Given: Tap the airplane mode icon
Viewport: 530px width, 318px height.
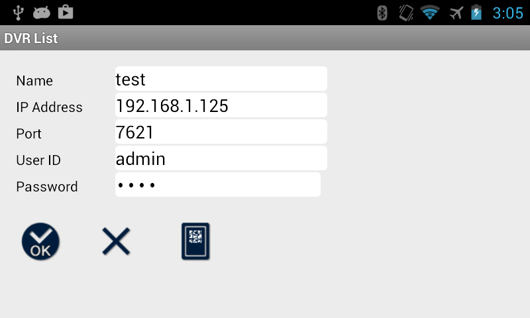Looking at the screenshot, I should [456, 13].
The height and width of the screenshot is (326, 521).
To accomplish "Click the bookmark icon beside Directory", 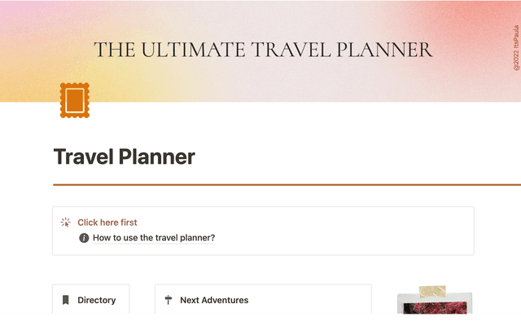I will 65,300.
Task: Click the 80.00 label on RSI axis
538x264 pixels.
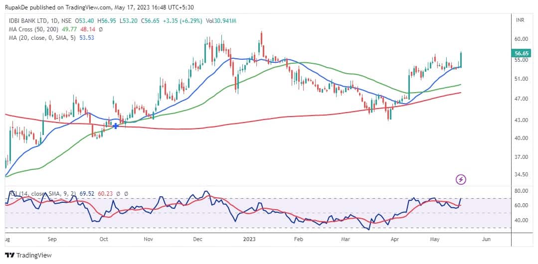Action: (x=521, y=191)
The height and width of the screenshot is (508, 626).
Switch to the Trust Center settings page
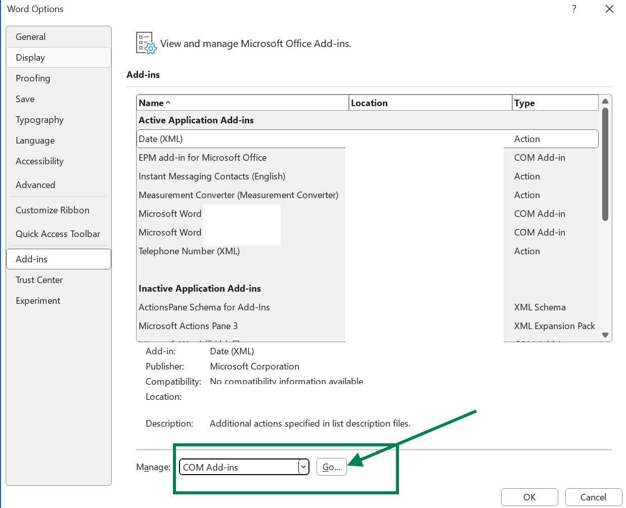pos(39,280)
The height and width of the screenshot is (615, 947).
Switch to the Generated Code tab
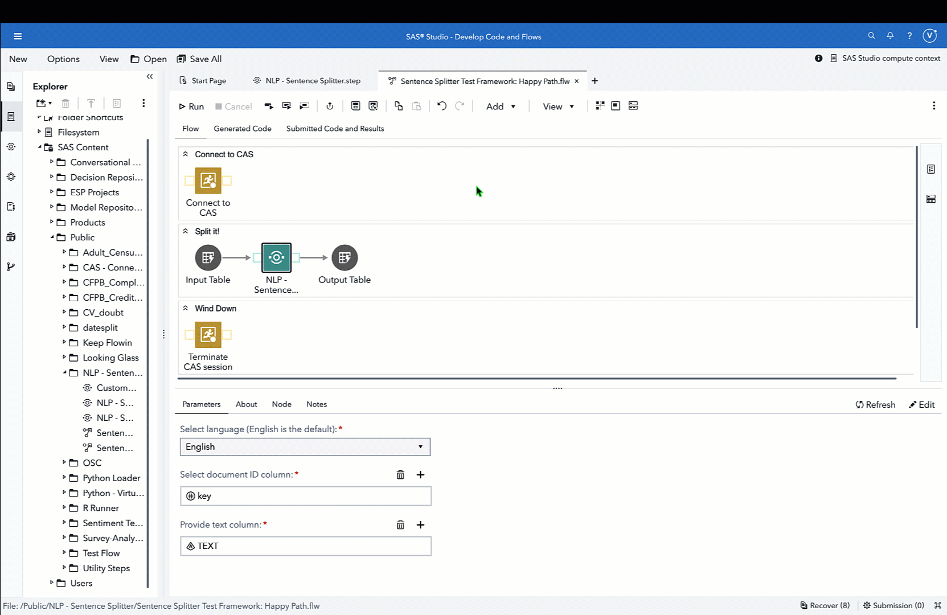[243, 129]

▬▬▬▬▬▬

Copy nothing but the lines above from the one with "538x264 pixels." through the end of the material, word for word, and drop the pictures.

538x264 pixels.
Action: (x=521, y=191)
The height and width of the screenshot is (508, 626).
Switch to the Trust Center settings page
pos(39,280)
The height and width of the screenshot is (615, 947).
Switch to the Generated Code tab
[243, 129]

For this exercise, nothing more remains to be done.